In de te bouwen 50 tot 100 tijdelijke woningen kunnen starters, jonge gezinnen of eenouder gezinnen gehuisvest worden. Er wordt door de woningstichting voor gekozen om een afwijkend toewijzingsbeleid te voeren. “Van de beschikbare tijdelijke woningen wordt 50% op de reguliere wijze toebedeeld en 50% door middel van loting. Personen die pas ingeschreven staan krijgen op die wijze ook een kans.” Omdat het om tijdelijke huisvesting gaat blijven deze bewoners gewoon als woningzoekende ingeschreven staan en kunnen zij meedingen naar vrijkomende ‘reguliere’ huurwoningen. Ook heeft de gemeente een herhuisvestingsplicht als de contracten na 10 tot 15 jaar om zijn.

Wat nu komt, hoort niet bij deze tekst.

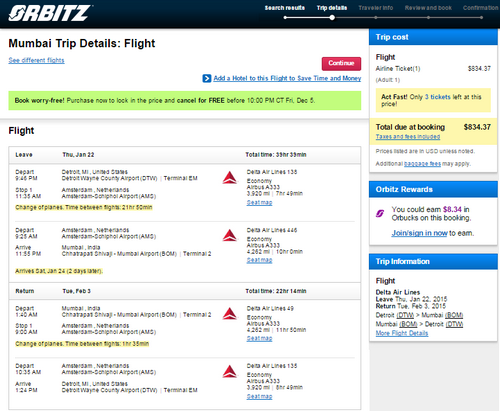Open the See different flights link
Screen dimensions: 500x411
click(x=36, y=60)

De woningen die men voor ogen heeft bestaan uit 2 types: 1. woning met 1 slaapkamer, voor alleenstaanden of (echt-)paren en 2. woning met 2 slaapkamers voor 2 mensen die geen stel vormen (bijv. alleenstaande moeder of vader met kind). De woningen krijgen een gezamenlijke berging, zonnepanelen en worden zoveel mogelijk ingebed in ‘groen’. Omdat het om tijdelijk bebouwing gaat mogen er geen bomen sneuvelen en worden de bestaande groenopstanden behouden. Het gaat om prefab woningen die na de contractperiode op een andere plek volledig hergebruikt kunnen worden.
De woningstichting hoopt nog dit jaar aan de Wilhelminasingel vier tijdelijke demonstratiewoningen te realiseren. Voor de overige locaties geldt een aantal van vijf woningen als ondergrens. “Hoe meer woningen op een locatie kunnen worden gebouwd, hoe efficiënter het is.”